Passeggiata con i migranti per riflettere sull’ospitalità
SASSARI. Il nome riprende il titolo di un film di Tarkovskij: “Stalker”. Termine che nel capolavoro del regista russo indica anche il personaggio con il ruolo di guida agli altri due protagonisti...
SASSARI. Il nome riprende il titolo di un film di Tarkovskij: “Stalker”. Termine che nel capolavoro del regista russo indica anche il personaggio con il ruolo di guida agli altri due protagonisti nell’esplorazione della misteriosa Zona, un territorio desolato e in rovina. Come nel film, anche loro si spostano camminando, organizzando delle passeggiate per compiere ricerche (e azioni) sul territorio, con particolare attenzione alle aree di margine e ai vuoti urbani, agli spazi abbandonati o in via di trasformazione. Nato a Roma negli anni Novanta, il collettivo Stalker formato da artisti e architetti (una formazione multidisciplinare nella quale si può vedere un altro legame con il lungometraggio di Tarkovskij, dove i personaggi dello Scrittore e del Professore simboleggiano in qualche modo la conoscenza artistica e quella scientifica), è a Sassari in questi giorni per un seminario su invito dell’Accademia di Belle Arti. «Conosco il loro lavoro da tanti anni – spiega Anselm Jappe, docente di estetica che ha curato l'organizzazione del workshop – e sono contento della loro presenza che ci può aiutare a guardare alla città in modo inedito, a leggerla con occhi diversi».

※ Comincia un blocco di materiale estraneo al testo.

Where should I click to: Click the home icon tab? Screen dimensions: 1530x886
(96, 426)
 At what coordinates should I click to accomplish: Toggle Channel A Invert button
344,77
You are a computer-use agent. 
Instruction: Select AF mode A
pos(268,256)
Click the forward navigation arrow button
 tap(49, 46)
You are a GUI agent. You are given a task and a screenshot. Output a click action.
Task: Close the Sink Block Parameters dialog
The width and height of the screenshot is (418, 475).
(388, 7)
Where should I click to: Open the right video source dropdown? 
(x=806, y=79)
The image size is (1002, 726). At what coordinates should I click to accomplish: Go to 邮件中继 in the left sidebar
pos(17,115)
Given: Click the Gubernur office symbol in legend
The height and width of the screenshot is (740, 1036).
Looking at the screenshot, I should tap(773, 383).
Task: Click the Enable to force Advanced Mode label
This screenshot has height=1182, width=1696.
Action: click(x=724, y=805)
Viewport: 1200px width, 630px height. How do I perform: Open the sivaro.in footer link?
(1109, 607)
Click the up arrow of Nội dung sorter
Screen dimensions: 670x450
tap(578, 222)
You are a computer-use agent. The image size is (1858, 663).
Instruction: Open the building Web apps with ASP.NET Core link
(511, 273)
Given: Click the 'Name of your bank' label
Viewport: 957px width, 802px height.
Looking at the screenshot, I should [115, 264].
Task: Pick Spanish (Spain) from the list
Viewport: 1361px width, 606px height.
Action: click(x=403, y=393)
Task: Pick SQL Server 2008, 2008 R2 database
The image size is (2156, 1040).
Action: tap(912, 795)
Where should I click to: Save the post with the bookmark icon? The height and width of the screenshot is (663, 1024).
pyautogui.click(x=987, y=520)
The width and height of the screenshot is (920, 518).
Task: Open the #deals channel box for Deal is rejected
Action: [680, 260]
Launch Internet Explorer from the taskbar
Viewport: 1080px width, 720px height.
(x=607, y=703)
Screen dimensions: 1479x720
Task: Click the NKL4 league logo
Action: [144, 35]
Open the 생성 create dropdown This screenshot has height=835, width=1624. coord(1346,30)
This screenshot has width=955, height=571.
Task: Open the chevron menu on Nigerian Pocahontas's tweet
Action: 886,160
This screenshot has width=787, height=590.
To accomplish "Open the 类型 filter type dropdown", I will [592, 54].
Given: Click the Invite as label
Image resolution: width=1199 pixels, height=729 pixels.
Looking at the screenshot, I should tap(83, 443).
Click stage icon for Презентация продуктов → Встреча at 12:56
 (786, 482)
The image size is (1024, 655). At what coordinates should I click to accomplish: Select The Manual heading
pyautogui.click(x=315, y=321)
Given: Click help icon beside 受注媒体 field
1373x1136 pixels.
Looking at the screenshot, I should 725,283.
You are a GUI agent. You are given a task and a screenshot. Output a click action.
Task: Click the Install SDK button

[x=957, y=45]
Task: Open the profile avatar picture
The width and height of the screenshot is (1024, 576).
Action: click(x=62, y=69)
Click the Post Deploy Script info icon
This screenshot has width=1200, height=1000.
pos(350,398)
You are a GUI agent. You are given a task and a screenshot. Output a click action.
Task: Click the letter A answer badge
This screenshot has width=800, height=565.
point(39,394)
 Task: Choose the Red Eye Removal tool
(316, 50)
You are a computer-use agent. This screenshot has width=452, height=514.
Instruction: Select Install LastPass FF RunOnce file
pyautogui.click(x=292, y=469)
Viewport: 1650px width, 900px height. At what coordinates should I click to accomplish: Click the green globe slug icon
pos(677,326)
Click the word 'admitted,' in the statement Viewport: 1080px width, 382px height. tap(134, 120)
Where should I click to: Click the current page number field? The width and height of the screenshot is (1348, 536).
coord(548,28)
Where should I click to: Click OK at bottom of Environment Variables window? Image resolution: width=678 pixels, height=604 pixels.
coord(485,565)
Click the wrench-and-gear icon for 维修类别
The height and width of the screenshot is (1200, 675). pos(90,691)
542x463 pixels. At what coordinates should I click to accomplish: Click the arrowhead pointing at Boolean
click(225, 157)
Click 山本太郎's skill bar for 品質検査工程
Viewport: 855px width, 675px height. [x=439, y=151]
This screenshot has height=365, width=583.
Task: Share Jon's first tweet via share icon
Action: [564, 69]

Ieri il momento principale di questo laboratorio, la passeggiata secondo un itinerario particolare (partenza dalla stazione dei pullman in via Padre Ziranu, arrivo a Casa Serena) in compagnia di alcuni giovani rifugiati. Come tema dell'appuntamento è stato infatti scelto quello dell’ospitalità, a partire dalle riflessioni del filosofo francese Jacques Derrida sulla domanda “Dove?” usata nell’occasione per intitolare questa tre giorni a Sassari (oggi è prevista la conclusione con incontro finale) che nell’organizzazione oltre all’Accademia ha visto coinvolta anche la compagnia Theatre en vol. Un progetto legato a una tematica attualissima come quello dell’ospitalità, certamente non nuovo per il collettivo Stalker che da sempre si occupa di migranti. «L’anno scorso – racconta Francesco Careri, architetto con lontane ma sentite origini sassaresi che è tra i fondatori del gruppo – abbiamo fatto una cosa simile con i rifugiati al Vel Marì, una passeggiata da Fertilia all’aeroporto».
Una delle diverse iniziative in Sardegna («ricordo anche una bellissima esperienza a Olzai, con i pastori e gli abitanti del paese» aggiunge Careri) che si aggiungono alle tantissime realizzate non solo in Italia. Roma, dove tutto è cominciato più di vent'anni fa, il centro principale di numerosi progetti. Tra questi il lungo lavoro fatto nella zona dell'ex mattatoio a Campo Boario, in particolare con i migranti curdi; l'innovativo laboratorio di autocostruzione portato avanti nel campo rom di Casilino 900 e fortemente osteggiato da vari interessi, tra i quali si è saputo dopo anche quelli riconducibili a Mafia Capitale; il lavoro di riqualificazione di Corviale, quel mostro architettonico divenuto per i media simbolo del degrado delle periferie «dove – racconta Aldo Innocenzi, artista membro del collettivo – abbiamo messo insieme una rete di competenze che in collaborazione con gli abitanti ha ideato un piano di recupero». Azioni concrete che partono dal mettere in relazione le persone e ancora prima dall'osservazione del territorio, spesso conosciuto solo superficialmente anche da chi ci vive, attraverso lo strumento del camminare.